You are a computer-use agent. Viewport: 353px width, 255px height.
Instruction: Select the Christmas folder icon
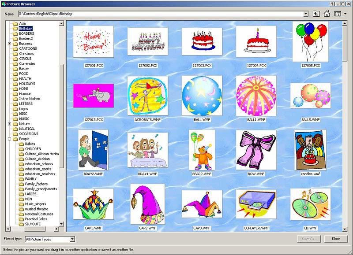15,54
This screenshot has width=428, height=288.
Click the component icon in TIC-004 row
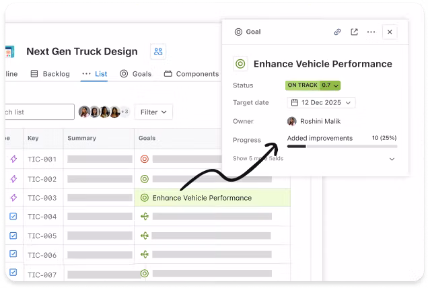click(x=144, y=217)
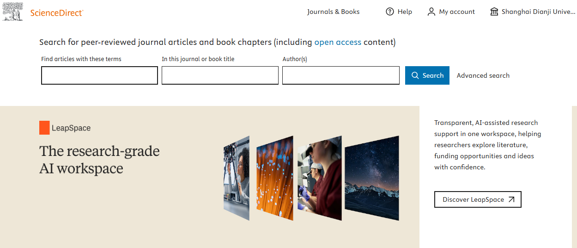
Task: Focus the journal or book title field
Action: (220, 75)
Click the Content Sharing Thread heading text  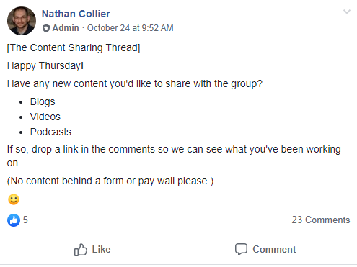(74, 47)
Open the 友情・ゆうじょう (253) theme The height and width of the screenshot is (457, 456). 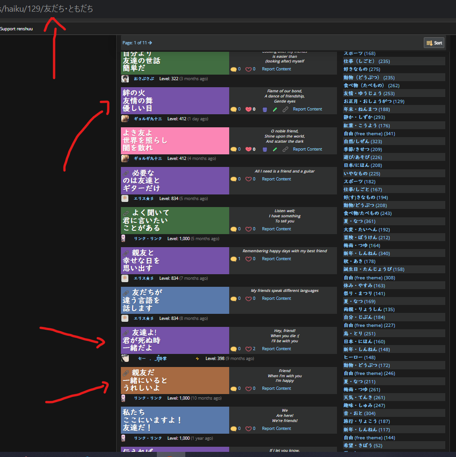tap(369, 93)

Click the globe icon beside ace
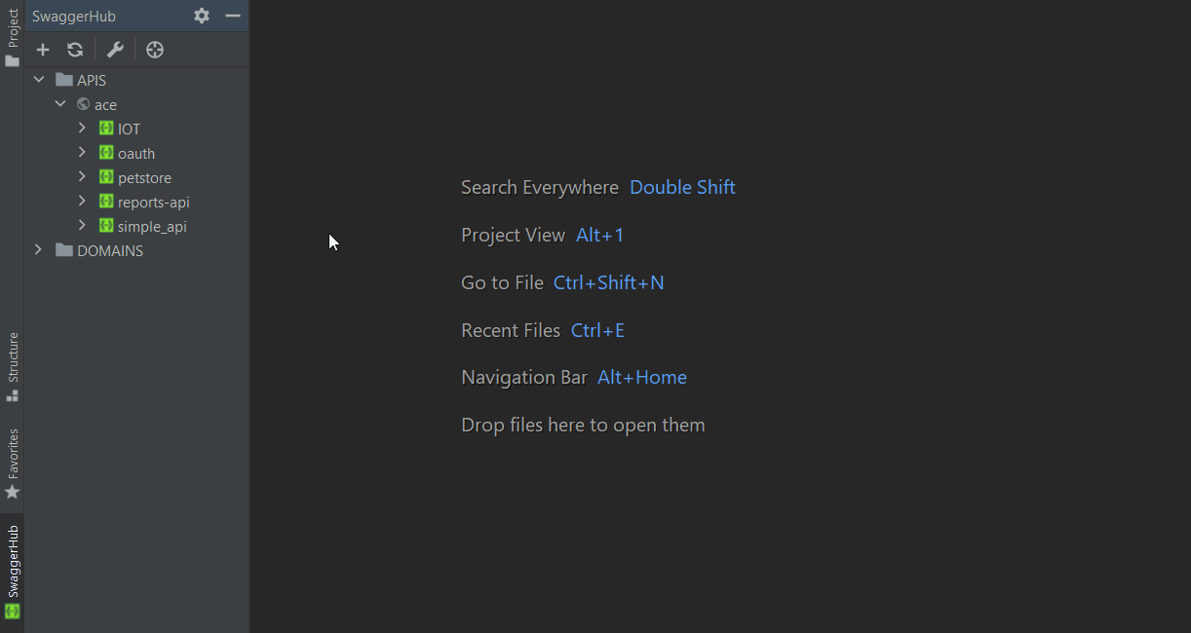tap(84, 104)
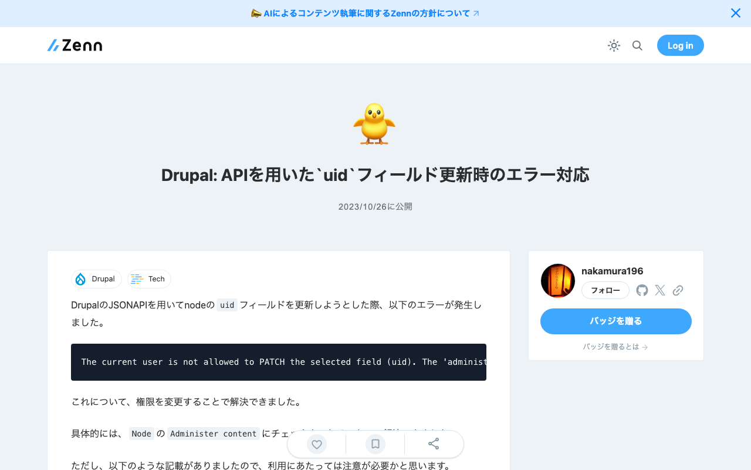Dismiss the AI policy announcement banner
Image resolution: width=751 pixels, height=470 pixels.
coord(735,12)
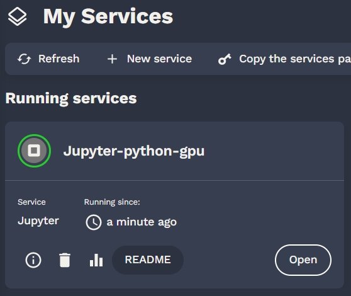Viewport: 351px width, 296px height.
Task: Click the Running services section heading
Action: coord(71,99)
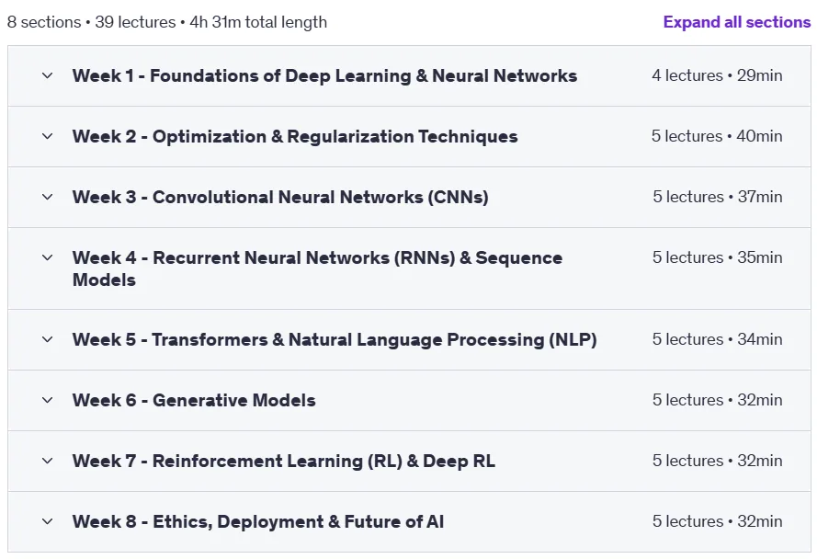Click the Expand all sections link

737,22
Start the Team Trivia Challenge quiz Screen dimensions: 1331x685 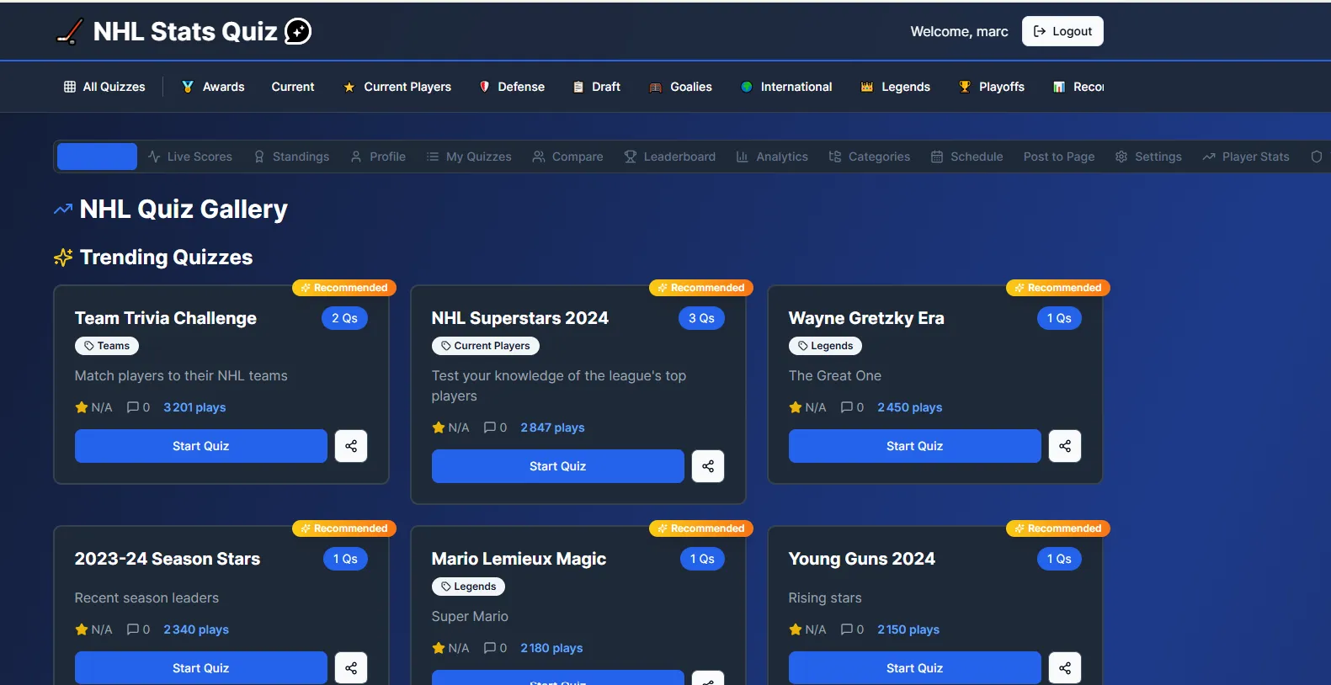point(200,446)
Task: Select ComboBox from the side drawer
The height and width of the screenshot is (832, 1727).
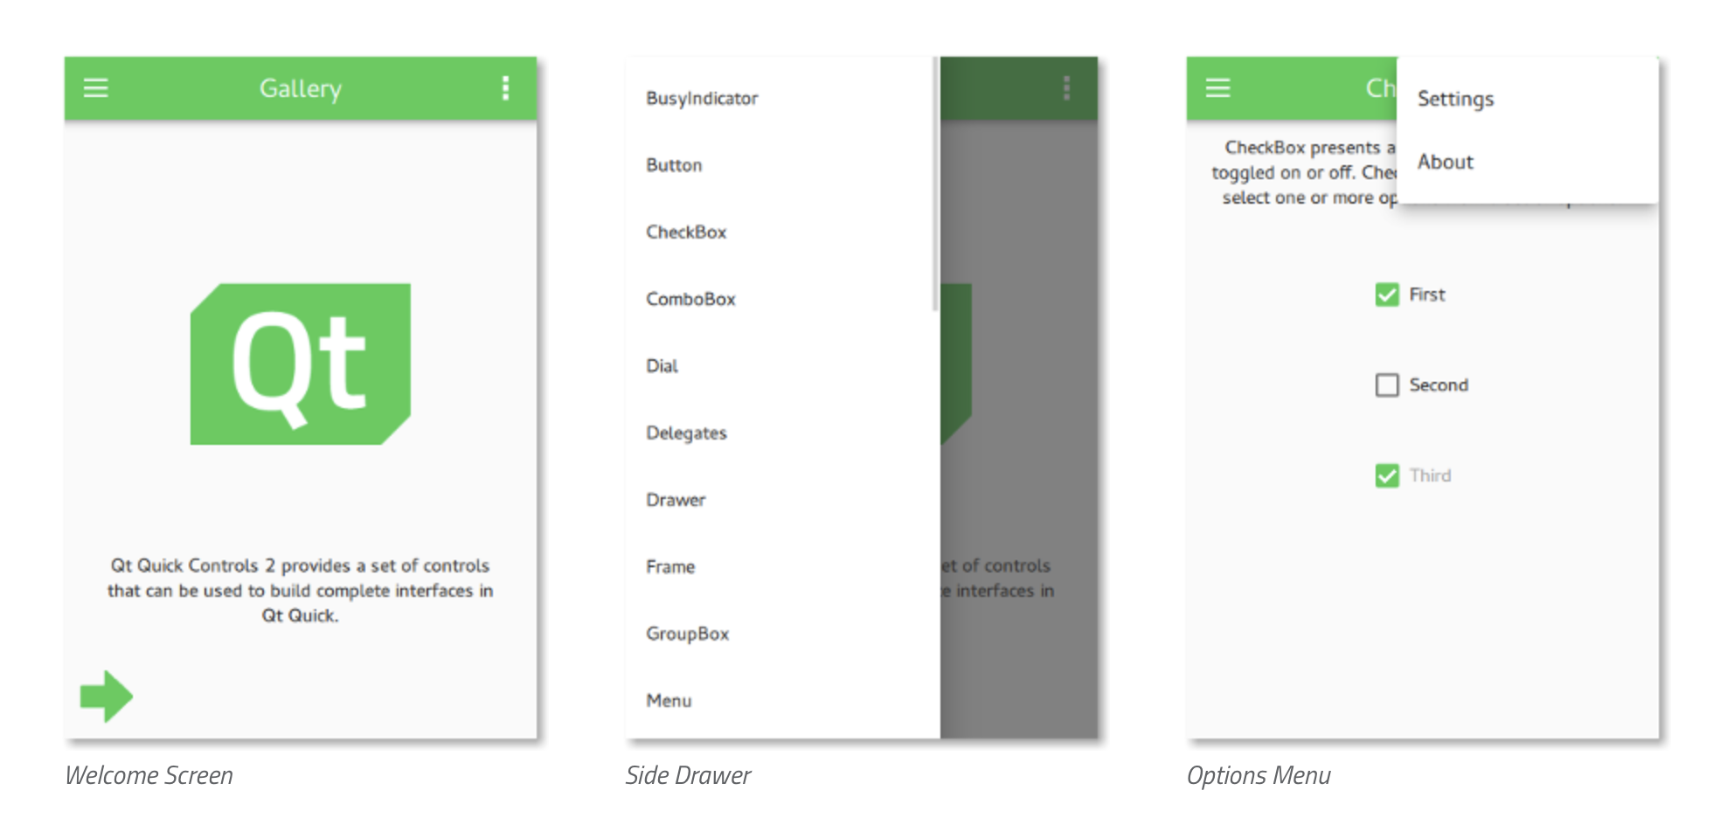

WHAT YOU HAVE TO DO: Output the line containing "Task: Select ComboBox from the side drawer" along with every line after it to the end of the material, exactly as written, but without pictures.

EXPECTED OUTPUT:
Task: Select ComboBox from the side drawer
The height and width of the screenshot is (832, 1727).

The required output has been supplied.